In the end, what matters is when incentives are gone, what's left? Did you successfully build a really great product and user base and ecosystem while they were there? I think it deserves mixed marks for a lot of DeFi right now. I think they successfully built a loyal, but small user base and a kind of heavily constrained product.

In the end, what matters is when incentives are gone, what's left? Did you successfully build a really great product and user base and ecosystem while they were there? I think it deserves mixed marks for a lot of DeFi right now.”

In the last 24 hours, I see $600 million total volume on DEXs is my guess, if you got rid of incentives that goes down by a factor of two or so. It’s like 300 million or so. In contrast, if you look at like centralized exchanges, I mean, there's 12 centralized exchanges, each one of which have traded more volume than all that put together in the last day on and the top centralized exchanges have traded more than 10 times that volume in last day alone. So it's still a pretty small drop in the bucket, all things considered. Again, that's DEXs paying for volume and centralized exchanges charging for it.

CR: You said in a thread back in July, a really good thread on DeFi that true yield can be a business model, but inflation can't and it's what you're mentioning here. But with this thought that yield can maybe become a sustainable long term business model, how do you see that working, and which DeFi protocols do you think are doing a good job at it?

No Revenue in DeFi

SB: So I think that most are not, and I think long term, the model of like whenever you have yield, if it's coming from fees that the protocol is collecting, then that's totally fine as long as the protocol is still net, collecting fees. If it's something else, you're sort of just like unsustainably paying for it. Can be a good short-term marketing strategy, which is great if you do something great with that time. But you don't have infinite dollars to do it with. It's another thing to be, again, continuously giving less yield than the platform is collecting fees.

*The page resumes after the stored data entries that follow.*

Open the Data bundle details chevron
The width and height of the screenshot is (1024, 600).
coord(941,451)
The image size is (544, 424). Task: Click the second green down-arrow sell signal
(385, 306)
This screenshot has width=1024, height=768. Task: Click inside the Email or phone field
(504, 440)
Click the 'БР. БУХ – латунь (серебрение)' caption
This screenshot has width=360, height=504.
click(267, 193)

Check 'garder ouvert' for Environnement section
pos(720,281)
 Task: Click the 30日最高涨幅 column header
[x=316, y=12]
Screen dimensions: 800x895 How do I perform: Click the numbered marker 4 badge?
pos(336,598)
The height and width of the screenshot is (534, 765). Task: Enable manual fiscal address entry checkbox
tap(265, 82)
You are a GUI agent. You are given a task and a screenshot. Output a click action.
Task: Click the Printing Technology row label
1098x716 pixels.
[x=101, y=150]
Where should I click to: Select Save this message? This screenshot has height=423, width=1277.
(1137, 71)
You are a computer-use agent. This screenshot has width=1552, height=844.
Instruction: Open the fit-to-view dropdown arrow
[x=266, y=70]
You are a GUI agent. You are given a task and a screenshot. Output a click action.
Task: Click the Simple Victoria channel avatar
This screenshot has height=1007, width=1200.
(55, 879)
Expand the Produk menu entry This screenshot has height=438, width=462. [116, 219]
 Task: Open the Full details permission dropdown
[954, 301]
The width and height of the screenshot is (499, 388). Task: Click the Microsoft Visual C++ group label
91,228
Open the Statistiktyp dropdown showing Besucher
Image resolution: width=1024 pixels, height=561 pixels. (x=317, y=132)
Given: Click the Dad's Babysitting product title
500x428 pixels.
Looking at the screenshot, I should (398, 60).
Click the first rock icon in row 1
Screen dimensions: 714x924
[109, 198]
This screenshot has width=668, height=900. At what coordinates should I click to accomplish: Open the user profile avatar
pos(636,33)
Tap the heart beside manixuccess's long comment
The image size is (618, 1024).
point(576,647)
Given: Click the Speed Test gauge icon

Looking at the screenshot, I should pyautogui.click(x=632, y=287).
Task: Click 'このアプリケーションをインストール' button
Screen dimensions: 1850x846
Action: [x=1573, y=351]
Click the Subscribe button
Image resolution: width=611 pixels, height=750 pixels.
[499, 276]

Note that almost every single platform in DeFi right now is not collecting fees. There's this myth that DeFi has revenue, it doesn’t, it's just people lying to themselves maybe, even as much as they're trying to lie to other people, talking themselves into thinking that they're making money. But liquidity provider rebates are not fees, that's not revenue. Looking at this, I mean, real fees collected by DeFi protocols per day, it's like $1,000 or something. It’s really tiny, because none of the big ones have fees.

“Note that almost every single platform in DeFi right now is not collecting fees. There's this myth that DeFi has revenue, it doesn’t, it's just people lying to themselves maybe.”

CR: But do you mean traders are paying fees to go on these DEXs, and those fees are going to liquidity providers, so what do you mean that they're not getting fees?

SB: So the protocol isn't getting fees.

CR: Liquidity providers are but the protocol isn't?

SB: That's right. So there are two ways to think about this. One, is the exchange net making money? The answer is no, it's making zero dollars, because the liquidity provider rebates are equal to the taker fees. Another way to think of it though, is like if you have a 30 bip taker fee and a 30 bip maker rebate, that's just relabeling the number line: it just sort of like saying, oh, like instead of trades happening at this phase, you shift everything over by 30 bits. So there's this price that it happens at and then this fee, but the fee is asymmetric and seeing just like shift the price 30 bips and then have zero-fee trades. It's sort of like equivalent, all it's doing is widening out the prices that the trades happen in.

It's a little bit of a subtle thing, but it usually does have an impact. It does for DEXs because it's meant to counteract the fact that you can't show bids or offers on DEXs to gain throughput. So normally, liquidity is just show a market with some width that represents their cost of execution or hedging or adverse selection or something. In DEXs you don’t have the throughput to let people customize anything. So instead, they put on this fee, which is really just saying, alright, 30 bips per side, 60 bips wide, that's how. Anyone who market makes on Uniswap is just showing you 60 bip wide market to the taker, is what it's like really equivalent to.

CR: I mean, this is just also a way to incentivize liquidity coming to DEX?

SB: Yeah, you could put it that way, it's incentivizing with all the fees paid. Because making a zero bips wide market with no incentives, and no ability to control the pricing with or anything, it generally does not tend to be a good trade.

Long Tail of Tokens

CR: So the reason why AMMs emerged in the first place was to provide liquidity for this long tail of tokens. Would you say that’s a valuable use case for AMMs and how does Serum and order books work for that?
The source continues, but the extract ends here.